Different combinations of connecting RF power to the electrode are
possible. In an embodiment, the 27 MHz, 60 MHz and 2 MHz power
sources make up the RF power source 148 connected to the lower
electrode 108, and the upper electrode 104 is grounded. A
controller 135 is controllably connected to the RF source 148,
exhaust pump 120, and the gas source 110. The process chamber 100
may be a CCP (capacitive coupled plasma) reactor or an ICP
(inductive coupled plasma) reactor or other sources like surface
wave, microwave, or electron cyclotron resonance ECR may be
used.
[0021] FIG. 2 is an enlarged cross-sectional view of part of the
liner 162. The liner 162 comprises a liner body 204 and a coating
208 covering at least one surface of the liner body 204. The liner
body 204 may be of one or more different materials. Preferably, the
liner body 204 is ceramic, quartz, or stainless steel. More
preferably, the liner body 204 comprises at least one of stainless
steel, silicon (Si), quartz, silicon carbide (SiC), silicon nitride
(SiN), aluminum oxide (AlO), aluminum nitride (AlC), or aluminum
carbide (AlC). Preferably, the liner body 204 is aluminum oxide.

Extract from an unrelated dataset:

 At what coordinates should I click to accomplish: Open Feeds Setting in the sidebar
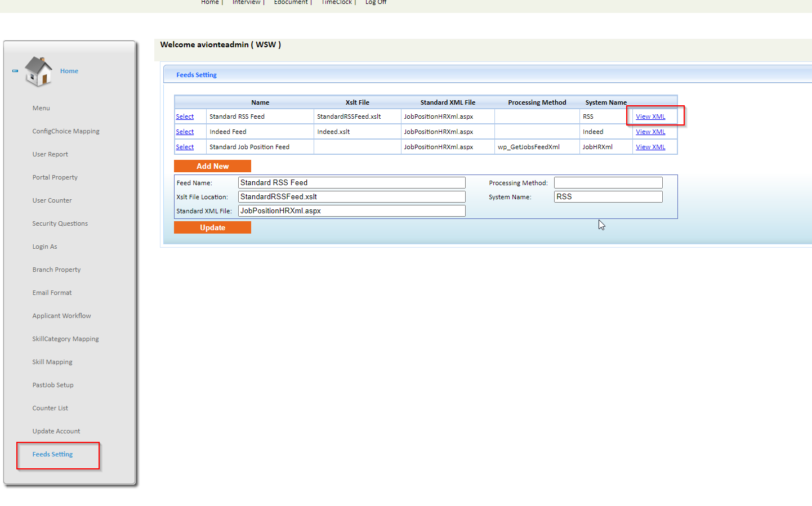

The coating 208 comprises at least one of erbium oxide, erbium
fluoride, samarium oxide, samarium fluoride, thulium oxide thulium
fluoride, gadolinium oxide, or gadolinium fluoride. Therefore, the
coating may be a one or more in combination of erbium oxide, erbium
fluoride, samarium oxide, samarium fluoride, thulium oxide thulium
fluoride, gadolinium oxide, or gadolinium fluoride and may also
have other materials. Such other materials may be impurities which
are difficult to remove in obtaining erbium oxide, erbium fluoride,
samarium oxide, samarium fluoride, thulium oxide thulium fluoride,
gadolinium oxide, or gadolinium fluoride or may be binding agents
to allow the binding of the coating to the liner body. More
preferably, the coating is >60% pure by weight of at least one
of erbium oxide, erbium fluoride, samarium oxide, samarium
fluoride, thulium oxide thulium fluoride, gadolinium oxide, or
gadolinium fluoride. Most preferably, the coating is >99% pure
by weight of at least one of erbium oxide, erbium fluoride,
samarium oxide, samarium fluoride, thulium oxide thulium fluoride,
gadolinium oxide, or gadolinium fluoride. Preferably, the coating
is 1-50 .mu. thick. More preferably, the coating is 5-20 .mu.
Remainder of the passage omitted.